Moneybox

If Republicans Were Really Surprised by the Election Result, We Should Worry About Their Policies

John Dickerson has a great piece explaining how Team Romney ended up so surprised at their defeat even though national public opinion surveys showed he would probably lose and state polling showed that even more clearly. I don’t think we can completely rule out the story that GOP operatives are just engaging a massive campaign of post-election lying right now, but they probably aren’t. (Big conspiracies are hard to organize.) And if they’re not, it should give us some doubts about their party’s policy acumen.

The key reason is that their misanalysis betrays a stunningly weak grasp of social science. And mastering the social sciences is the key to actual policymaking, not just election forecasting. Here’s Dickerson:

The Romney campaign thought Obama’s base had lost its affection for its candidate. They believed Obama would win only if he won over independent voters. So Romney focused on independents and the economy, which was their key issue. The Republican ground game was focused on winning those voters. “We thought the only way to win was doing well with independents and we were kicking ass with independents,” says a top aide. One senior adviser bet me that if Obama won Ohio, he would donate $1,000 for every point that Romney won independents to my favorite charity. (That would be a $10,000 hit since Romney lost Ohio but won independents by 10 points). In the end, Romney won independents nationally by five points—and it didn’t matter one bit.

That it’ll all come down to independents is a very solid, common-sense analysis of the situation. But it’s wrong. The evidence is really overwhelming that partisan self-identification is much more an attitudinal variable than a demographic one. In other words, it’s unstable. As the political winds shift, people’s self-identification shifts along with it. But their voting behavior doesn’t shift nearly as much. So if for one reason or another—George W. Bush’s unpopularity, House Republicans’ irresponsibility over the debt ceiling, etc.—the Republican Party brand gets damaged, many white Christians over the age of 30 will start identifying as independents rather than Republicans. But these people are still conservative people who don’t want to vote for a tax-hiking, abortion-loving environmentalist.
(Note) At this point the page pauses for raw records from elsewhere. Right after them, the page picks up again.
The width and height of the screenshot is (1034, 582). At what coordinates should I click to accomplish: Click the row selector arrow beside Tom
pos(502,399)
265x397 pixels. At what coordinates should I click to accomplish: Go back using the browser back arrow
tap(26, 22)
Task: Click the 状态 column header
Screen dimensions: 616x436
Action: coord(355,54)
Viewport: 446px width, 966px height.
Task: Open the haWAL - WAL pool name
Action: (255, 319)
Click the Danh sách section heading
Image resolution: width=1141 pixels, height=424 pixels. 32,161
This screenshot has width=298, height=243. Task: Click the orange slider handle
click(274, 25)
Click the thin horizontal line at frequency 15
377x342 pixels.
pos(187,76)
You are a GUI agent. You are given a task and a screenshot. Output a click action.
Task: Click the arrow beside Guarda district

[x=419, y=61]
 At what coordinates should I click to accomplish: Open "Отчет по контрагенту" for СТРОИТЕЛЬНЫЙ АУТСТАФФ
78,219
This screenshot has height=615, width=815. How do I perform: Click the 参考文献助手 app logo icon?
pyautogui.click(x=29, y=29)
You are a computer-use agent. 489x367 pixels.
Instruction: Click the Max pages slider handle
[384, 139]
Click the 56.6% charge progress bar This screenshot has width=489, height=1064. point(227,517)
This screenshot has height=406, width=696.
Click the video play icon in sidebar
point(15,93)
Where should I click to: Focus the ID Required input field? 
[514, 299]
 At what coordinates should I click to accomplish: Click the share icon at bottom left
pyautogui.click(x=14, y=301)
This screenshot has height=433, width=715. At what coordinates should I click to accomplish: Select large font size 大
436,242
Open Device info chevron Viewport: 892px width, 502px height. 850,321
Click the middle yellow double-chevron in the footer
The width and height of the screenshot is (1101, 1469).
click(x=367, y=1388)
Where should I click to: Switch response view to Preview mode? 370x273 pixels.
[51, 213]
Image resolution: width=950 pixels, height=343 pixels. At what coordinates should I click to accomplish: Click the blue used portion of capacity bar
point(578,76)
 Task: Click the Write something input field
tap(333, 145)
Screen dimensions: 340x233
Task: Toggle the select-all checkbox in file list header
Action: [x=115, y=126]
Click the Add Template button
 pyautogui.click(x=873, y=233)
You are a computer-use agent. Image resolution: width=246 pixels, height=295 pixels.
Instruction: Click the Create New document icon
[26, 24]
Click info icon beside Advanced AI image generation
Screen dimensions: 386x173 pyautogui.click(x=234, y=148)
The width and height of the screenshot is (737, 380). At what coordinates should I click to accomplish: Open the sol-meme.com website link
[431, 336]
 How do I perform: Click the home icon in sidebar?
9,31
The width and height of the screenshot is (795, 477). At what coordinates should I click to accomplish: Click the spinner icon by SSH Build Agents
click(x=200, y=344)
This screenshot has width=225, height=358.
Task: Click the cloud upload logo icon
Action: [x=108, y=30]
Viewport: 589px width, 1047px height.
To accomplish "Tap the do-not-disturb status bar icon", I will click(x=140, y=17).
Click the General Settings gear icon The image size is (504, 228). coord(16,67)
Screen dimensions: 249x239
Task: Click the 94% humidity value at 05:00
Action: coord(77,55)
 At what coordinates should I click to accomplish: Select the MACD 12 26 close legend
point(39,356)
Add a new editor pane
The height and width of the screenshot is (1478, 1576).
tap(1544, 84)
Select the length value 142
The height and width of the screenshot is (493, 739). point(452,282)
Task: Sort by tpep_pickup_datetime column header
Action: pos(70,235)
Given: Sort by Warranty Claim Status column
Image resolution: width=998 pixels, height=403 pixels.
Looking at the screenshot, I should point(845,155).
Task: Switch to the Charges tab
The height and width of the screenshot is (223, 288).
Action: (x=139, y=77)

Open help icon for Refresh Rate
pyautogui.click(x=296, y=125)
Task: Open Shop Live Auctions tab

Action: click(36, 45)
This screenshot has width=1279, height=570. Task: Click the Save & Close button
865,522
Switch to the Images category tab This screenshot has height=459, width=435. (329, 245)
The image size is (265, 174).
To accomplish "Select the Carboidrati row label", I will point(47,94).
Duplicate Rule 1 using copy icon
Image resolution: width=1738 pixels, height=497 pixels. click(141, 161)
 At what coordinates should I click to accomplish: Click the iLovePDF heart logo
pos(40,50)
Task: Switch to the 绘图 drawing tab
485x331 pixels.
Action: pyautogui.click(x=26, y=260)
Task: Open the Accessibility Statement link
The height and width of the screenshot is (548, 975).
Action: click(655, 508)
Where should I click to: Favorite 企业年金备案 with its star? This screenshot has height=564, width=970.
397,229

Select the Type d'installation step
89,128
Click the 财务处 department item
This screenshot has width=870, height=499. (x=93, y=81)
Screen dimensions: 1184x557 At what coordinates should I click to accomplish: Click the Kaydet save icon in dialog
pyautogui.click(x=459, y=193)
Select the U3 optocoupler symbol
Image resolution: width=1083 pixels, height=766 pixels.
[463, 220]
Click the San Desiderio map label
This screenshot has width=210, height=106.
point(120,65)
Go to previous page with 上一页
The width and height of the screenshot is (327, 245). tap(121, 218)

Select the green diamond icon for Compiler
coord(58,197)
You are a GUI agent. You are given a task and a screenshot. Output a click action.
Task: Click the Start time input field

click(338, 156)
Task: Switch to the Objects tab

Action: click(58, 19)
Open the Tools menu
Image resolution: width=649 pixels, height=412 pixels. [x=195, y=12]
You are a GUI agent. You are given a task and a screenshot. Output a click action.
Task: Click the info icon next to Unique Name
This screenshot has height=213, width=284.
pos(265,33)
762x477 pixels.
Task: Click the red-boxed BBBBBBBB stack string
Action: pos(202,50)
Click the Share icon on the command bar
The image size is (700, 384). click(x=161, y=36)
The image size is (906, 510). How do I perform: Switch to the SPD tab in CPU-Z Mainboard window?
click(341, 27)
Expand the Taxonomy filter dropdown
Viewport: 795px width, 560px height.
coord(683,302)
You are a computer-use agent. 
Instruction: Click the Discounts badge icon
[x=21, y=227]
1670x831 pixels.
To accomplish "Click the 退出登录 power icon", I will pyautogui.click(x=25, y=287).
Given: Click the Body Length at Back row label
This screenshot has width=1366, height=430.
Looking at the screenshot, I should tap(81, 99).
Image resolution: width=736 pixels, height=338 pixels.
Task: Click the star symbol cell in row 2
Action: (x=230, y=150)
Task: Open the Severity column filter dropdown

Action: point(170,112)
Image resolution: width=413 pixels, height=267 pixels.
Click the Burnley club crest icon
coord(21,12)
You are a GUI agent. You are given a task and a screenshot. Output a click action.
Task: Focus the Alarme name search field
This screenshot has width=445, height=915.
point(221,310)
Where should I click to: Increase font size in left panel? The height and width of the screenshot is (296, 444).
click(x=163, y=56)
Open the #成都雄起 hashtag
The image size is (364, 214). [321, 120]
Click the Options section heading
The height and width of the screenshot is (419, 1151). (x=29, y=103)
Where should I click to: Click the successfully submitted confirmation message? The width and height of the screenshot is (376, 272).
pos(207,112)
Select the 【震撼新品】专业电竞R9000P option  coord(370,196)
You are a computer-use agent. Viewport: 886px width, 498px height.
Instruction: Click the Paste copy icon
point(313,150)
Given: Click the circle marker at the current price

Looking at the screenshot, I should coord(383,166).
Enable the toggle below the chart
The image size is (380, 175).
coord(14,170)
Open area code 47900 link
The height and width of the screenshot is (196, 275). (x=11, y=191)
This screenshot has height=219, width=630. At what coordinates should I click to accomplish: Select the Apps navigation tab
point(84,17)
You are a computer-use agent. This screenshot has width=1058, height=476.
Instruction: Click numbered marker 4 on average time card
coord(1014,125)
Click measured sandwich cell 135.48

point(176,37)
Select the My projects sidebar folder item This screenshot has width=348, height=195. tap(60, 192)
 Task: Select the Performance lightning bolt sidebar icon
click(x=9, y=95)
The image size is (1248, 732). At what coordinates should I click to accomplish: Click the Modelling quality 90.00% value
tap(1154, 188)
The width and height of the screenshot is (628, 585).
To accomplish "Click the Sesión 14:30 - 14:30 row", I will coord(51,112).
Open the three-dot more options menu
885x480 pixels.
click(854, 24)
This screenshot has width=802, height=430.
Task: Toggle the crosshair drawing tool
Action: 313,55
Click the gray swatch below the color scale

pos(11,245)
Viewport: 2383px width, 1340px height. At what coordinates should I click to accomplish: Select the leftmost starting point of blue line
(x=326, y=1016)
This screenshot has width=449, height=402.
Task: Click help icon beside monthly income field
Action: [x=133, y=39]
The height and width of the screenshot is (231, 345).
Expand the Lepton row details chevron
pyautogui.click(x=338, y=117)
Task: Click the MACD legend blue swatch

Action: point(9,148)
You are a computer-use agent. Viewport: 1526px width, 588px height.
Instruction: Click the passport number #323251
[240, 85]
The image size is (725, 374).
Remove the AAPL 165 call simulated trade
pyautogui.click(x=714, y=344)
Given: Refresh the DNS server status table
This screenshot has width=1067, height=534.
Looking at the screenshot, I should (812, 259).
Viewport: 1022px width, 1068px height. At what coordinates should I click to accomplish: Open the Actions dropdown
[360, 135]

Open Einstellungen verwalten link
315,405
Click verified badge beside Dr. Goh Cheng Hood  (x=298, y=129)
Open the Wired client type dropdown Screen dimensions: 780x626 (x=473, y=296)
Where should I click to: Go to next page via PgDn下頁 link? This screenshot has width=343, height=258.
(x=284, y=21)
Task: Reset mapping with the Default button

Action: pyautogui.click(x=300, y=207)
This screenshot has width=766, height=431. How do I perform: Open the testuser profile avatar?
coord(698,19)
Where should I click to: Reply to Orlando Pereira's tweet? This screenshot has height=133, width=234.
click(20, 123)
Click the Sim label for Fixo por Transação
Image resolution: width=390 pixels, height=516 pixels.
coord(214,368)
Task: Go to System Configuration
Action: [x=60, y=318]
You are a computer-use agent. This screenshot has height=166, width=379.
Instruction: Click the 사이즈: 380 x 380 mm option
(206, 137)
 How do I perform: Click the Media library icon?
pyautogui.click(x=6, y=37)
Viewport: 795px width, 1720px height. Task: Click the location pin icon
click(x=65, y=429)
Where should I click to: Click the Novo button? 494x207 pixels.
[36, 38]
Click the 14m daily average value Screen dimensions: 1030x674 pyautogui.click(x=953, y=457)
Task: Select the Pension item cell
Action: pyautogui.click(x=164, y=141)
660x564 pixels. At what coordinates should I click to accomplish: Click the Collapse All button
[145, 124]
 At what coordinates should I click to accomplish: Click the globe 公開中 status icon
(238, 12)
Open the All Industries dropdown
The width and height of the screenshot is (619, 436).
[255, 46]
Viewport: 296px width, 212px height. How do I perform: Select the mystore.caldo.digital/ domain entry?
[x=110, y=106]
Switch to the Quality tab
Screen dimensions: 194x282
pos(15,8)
So as conservatives shift out of GOP identification and into independent identification, it becomes easier for Romney to “win independents” without it becoming any easier for him to win the election.

That said, the GOP analysis of the situation really is in line with common sense. It’s just wrong. And the majority of polling operations, along with everyone who’s studied the issue in academia, knew that it was wrong. Common sense just turns out to be a poor guide to a lot of complicated social phenomena.

Unfortunately, this matters for the country substantively because this kind of expert analysis is also important to substantive policymaking. Now let me be clear—nobody likes it when the experts tell them that their preconceptions are wrong. Everyone makes this error. Some liberals do it on genetically modified foods, others do it on tax preferences for investment income. But it is also true that, sociologically speaking, being on the same side as expert opinion is a high-status concept inside liberal and Democratic Party circles. This sociological embrace of expertise acts to temper the psychological mechanism of confirmation bias. On the right, the idea of academic expertise is held in low esteem. Conservatives accurately perceive that academia is hostile to nationalism and religious traditionalism and thus become much more prone to become out of touch with academic knowledge or to reject valid academic insights even on other topics. The same mechanism that can make you clueless about the meaning of “independent” self-identification can also lead to dangerously misleading public policy conclusions. Common sense and going with your gut are a poor way to understand the world.